A file’s striping parameters are set when the file is first created. Use the following command to create a new, empty file with a determined striping configuration.

lfs setstripe filename --stripe-count # of OSTs --stripe-size # of bytes

To modify the striping of an existing file, you can create a new file with the desired striping configuration using the lfs setstripe command. You then copy the original file into this new file.

Monitoring Performance and Usage

Every minute, Amazon FSx for Lustre emits usage metrics for each disk (MDT and OST) to Amazon CloudWatch.

To view aggregate file system usage details, you can look at the Sum statistic of each metric. For example, the Sum of the DataReadBytes statistic reports the total read throughput seen by all the OSTs in a file system. Similarly, the Sum of the FreeDataStorageCapacity statistic reports the total available storage capacity for file data in the file system.

For more information on monitoring your file system’s performance, see Monitoring Amazon FSx for Lustre.

Performance Tips

When using Amazon FSx for Lustre, keep the following performance tips in mind. For service limits, see Quotas.

  • Average I/O size – Because Amazon FSx for Lustre is a network file system, each file operation goes through a round trip between the client and Amazon FSx for Lustre, incurring a small latency overhead. Due to this per-operation latency, overall throughput generally increases as the average I/O size increases, because the overhead is amortized over a larger amount of data.

  • Request model – By enabling asynchronous writes to your file system, pending write operations are buffered on the Amazon EC2 instance before they are written to Amazon FSx for Lustre asynchronously. Asynchronous writes typically have lower latencies. When performing asynchronous writes, the kernel uses additional memory for caching. A file system that has enabled synchronous writes issues synchronous requests to Amazon FSx for Lustre. Every operation goes through a round trip between the client and Amazon FSx for Lustre.

    Note

    Your chosen request model has tradeoffs in consistency (if you're using multiple Amazon EC2 instances) and speed.

  • Amazon EC2 instances – Applications that perform a large number of read and write operations likely need more memory or computing capacity than applications that don't. When launching your Amazon EC2 instances for your compute-intensive workload, choose instance types that have the amount of these resources that your application needs. The performance characteristics of Amazon FSx for Lustre file systems don't depend on the use of Amazon EBS–optimized instances.

  • Workload balance across OSTs – In some cases, your workload isn’t driving the aggregate throughput that your file system can provide (200 MB/s per TiB of storage). If so, you can use CloudWatch metrics to troubleshoot if performance is affected by an imbalance in your workload’s I/O patterns. To identify if this is the cause, look at the Maximum CloudWatch metric for Amazon FSx for Lustre.

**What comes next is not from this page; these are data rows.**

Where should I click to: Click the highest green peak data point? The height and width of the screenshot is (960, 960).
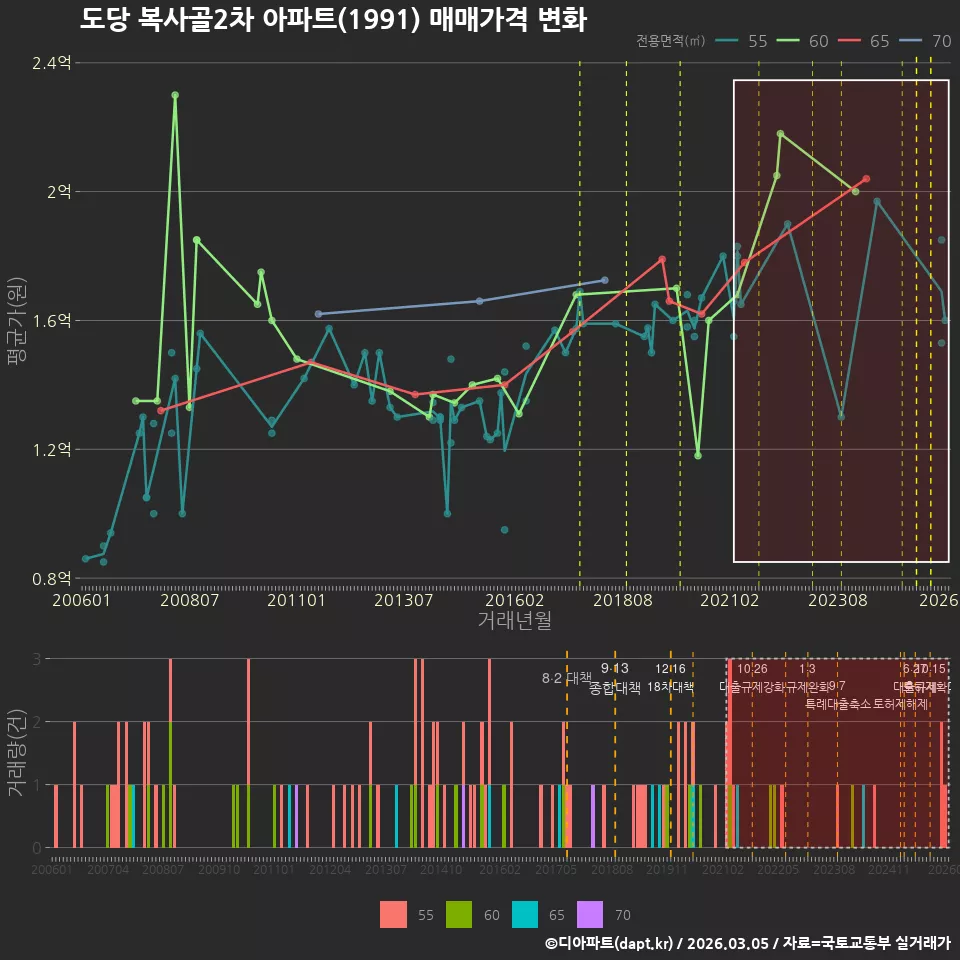(175, 95)
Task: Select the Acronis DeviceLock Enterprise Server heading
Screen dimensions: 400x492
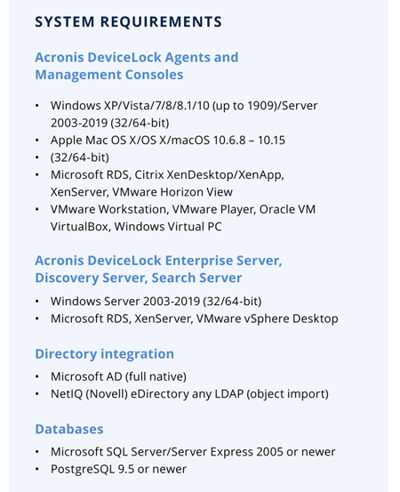Action: click(x=158, y=260)
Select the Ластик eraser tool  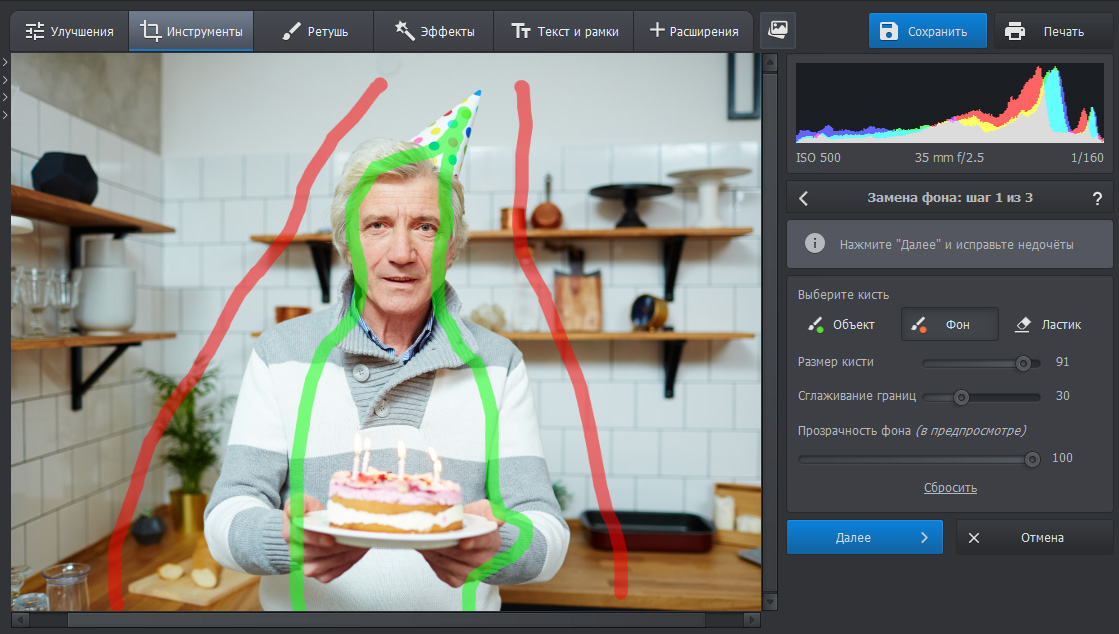click(1048, 324)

    In some cases, this statistic shows a load at or above 240 MBps of throughput (the throughput capacity of a single 1.2-TiB Amazon FSx for Lustre disk). In such cases, your workload is not evenly spread out across your disks. If this is the case, you can use the lfs setstripe command to modify the striping of files your workload is most frequently accessing. For optimal performance, stripe files with high throughput requirements across all the OSTs comprising your file system.

    If your files are imported from a data repository, you can take another approach to stripe your high-throughput files evenly across your OSTs. To do this, you can modify the ImportedFileChunkSize parameter when creating your next Amazon FSx for Lustre file system.

    For example, suppose that your workload uses a 7.0-TiB file system (which is made up of 6x 1.17-TiB OSTs) and needs to drive high throughput across 2.4-GiB files. In this case, you can set the ImportedFileChunkSize value to (2.4 GiB / 6 OSTs) = 400 MiB so that your files are spread evenly across your file system’s OSTs.